GSD Type 4

Also known as Andersen Disease, Brancher Deficiency

Defect Defective glycogen-branching enzyme activity.

  • Congenital neuromuscular form
  • Childhood neuromuscular form - both are associated with isolated or predominant muscle involvement ,with the development of myopathy (muscle weakness) or cardiomyopathy at birth or during childhood.
  • Perinatal form severe neuromuscular involvement and death.
  • Adult Polyglucosan body disease (APBD) – a subset of which have deficient glycogen-

Branching enzyme activity and diffuse CNS and peripheral nervous system dysfunction.

Cause Defect in the gene that encodes for the glycogen-branching enzyme (GBE1) located on the chromosome band 3p12.This specific enzyme increases the number of branch points during glycogen synthesis.

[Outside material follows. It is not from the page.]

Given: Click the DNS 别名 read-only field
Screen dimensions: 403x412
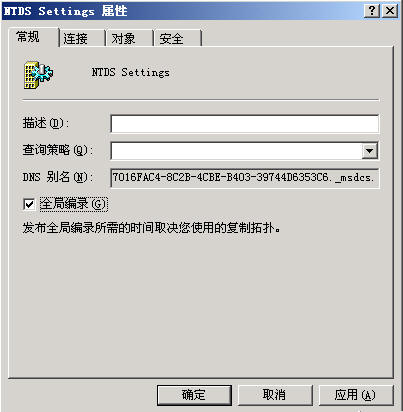Looking at the screenshot, I should 245,178.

Incidence An uncommon form of GSD accounting approximately 3% of all cases.

Signs & Symptoms

  • Classic presentation involves development of hepatospenomegaly and failure to thrive in the first year of life.
  • A milder congenital form is associated with hypotonia (weak muscles) and gross motor delay, without affecting the liver and the heart.
  • Patients with progressive liver cirrhosis and associated portal hypertension may also present itching, fatigue, Anorexia (loss of appetite), weakness, jaundice (yellowish discoloration of the skin & mucous membranes), nose bleed, and easy bruising.
  • May present cardiomyopathy
  • Patients with APBD will present muscle weakness, fatigue, gait disturbance, voiding difficulties, peripheral neuropathy and mild cognitive impairment and dementia.

Diagnosis

  • Laboratory studies
  • Imaging studies ( Ultrasound, CT Scan, MRI, Echocardiography, Proton MR spectroscopy)
  • Liver biopsy or biopsy of affected organs

Treatment

  • Medical Consults – based on organ affectation.
  • Medications – depending on organ involvement
  • Dietary – to provide adequate nutrient intake to maintain normal blood sugar levels and improve liver functions.
  • Surgical – liver transplant.

Prognosis

  • Poor with perinatal-onset (period between birth to five months) form who does not undergo liver transplantation.
  • Long-term for those classic GSD type IV who has undergome transplantation depending on the extent, severity and progression of this multisystem condition.